Новый Мир Новый Мир - Новый Мир ( № 9 2009)
“Чувствую, что всем, что я пишу, еще более делаюсь чуждым Вам. Но я всегда был таким, почему же Вы прежде любили меня? „Или Вы были слепы?” — спрошу в свою очередь”.
“Драма моего миросозерцания (до трагедии я не дорос) состоит в том, что я — лирик . Быть лириком — жутко и весело. За жутью и весельем таится бездна, куда можно полететь — и ничего не останется”.
“Я допускаю, что нам надо разойтись, т. е. не сходиться так, как сходились мы до сих пор. Но думаю, что и в расхождении надо сохранить друг о друге то знание, которое нам дали опыт и жизнь”.
Что из этого следует?
Блок достиг своего рода гармонии в отношениях с миром. И миром людей, и миром идей. Он независим от чужой мудрости. И философия и религия нужны ему не как таковые, а лишь как материал для лирической работы.
Люди для него важнее идей, но и они нужны ему на расстоянии. На исключительное место в блоковской душе не может претендовать никто. Что значит “сложности в личной жизни”? Намерение уйти к Волоховой? Едва ли. Просто сама “личная жизнь” меняется. От жены Блок отдалился, но и к Волоховой не приблизился. Мужская гордость и мужской азарт пока мешают признаться, что эта женщина — лишь раздражитель творческой фантазии.

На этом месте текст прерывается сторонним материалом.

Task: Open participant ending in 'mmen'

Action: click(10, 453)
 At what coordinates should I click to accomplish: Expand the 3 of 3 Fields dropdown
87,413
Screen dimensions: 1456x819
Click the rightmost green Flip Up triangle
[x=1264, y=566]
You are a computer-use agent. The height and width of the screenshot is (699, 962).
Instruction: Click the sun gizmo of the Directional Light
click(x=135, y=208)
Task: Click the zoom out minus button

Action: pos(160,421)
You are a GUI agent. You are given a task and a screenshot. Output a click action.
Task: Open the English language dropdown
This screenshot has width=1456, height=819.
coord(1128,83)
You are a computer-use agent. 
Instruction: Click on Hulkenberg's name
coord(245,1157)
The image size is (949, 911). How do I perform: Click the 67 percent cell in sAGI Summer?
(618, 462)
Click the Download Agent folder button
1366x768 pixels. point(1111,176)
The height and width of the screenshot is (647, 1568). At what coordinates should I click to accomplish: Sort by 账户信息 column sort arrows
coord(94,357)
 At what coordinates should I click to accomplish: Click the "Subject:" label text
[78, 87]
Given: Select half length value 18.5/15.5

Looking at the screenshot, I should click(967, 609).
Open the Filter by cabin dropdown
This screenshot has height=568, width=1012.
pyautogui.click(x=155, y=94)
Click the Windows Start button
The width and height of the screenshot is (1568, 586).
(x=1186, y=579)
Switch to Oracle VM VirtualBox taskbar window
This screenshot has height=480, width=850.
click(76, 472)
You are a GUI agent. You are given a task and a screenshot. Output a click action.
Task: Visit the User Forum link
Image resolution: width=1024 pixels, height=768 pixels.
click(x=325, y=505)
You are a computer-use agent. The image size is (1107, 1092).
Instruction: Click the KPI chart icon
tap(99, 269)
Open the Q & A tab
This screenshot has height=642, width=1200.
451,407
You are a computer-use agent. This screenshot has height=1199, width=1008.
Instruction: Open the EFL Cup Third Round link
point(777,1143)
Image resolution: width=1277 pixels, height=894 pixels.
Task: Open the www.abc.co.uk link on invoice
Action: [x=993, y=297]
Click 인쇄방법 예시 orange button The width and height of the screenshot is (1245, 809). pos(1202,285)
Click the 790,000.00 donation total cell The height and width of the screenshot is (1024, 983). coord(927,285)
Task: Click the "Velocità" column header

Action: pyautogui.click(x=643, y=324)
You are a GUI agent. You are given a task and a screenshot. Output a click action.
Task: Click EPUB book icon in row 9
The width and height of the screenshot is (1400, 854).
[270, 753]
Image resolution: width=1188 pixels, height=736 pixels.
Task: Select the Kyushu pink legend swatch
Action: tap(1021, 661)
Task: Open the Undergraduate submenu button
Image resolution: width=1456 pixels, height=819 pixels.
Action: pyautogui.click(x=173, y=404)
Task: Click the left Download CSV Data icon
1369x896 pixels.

То же и в дружбе. Объективно Блоку не нужен Андрей Белый весь, в полном объеме. И сам он себя никому отдавать полностью не желает. Все честно. Час Белого на циферблате блоковской жизни миновал.
Да, одну уступку Белому в этом письме Блок делает. Он согласен отречься от “мистического анархизма”, к которому его приписал (вкупе с Вяч. Ивановым, Городецким и Чулковым) Е. П. Семенов на страницах парижского журнала “Mercure de france”. Соответствующая реплика будет помещена в “Весах”, без упоминания имени Чулкова, но на отношениях с последним все-таки отразится, несмотря на упреждающе-дипломатичное письмо Блока к нему. Письмо в “Весы” — не уступка, а искренний жест по отношению к литературному миру.
Одиночества Блок не боится. Мир сам начинает вращаться вокруг него.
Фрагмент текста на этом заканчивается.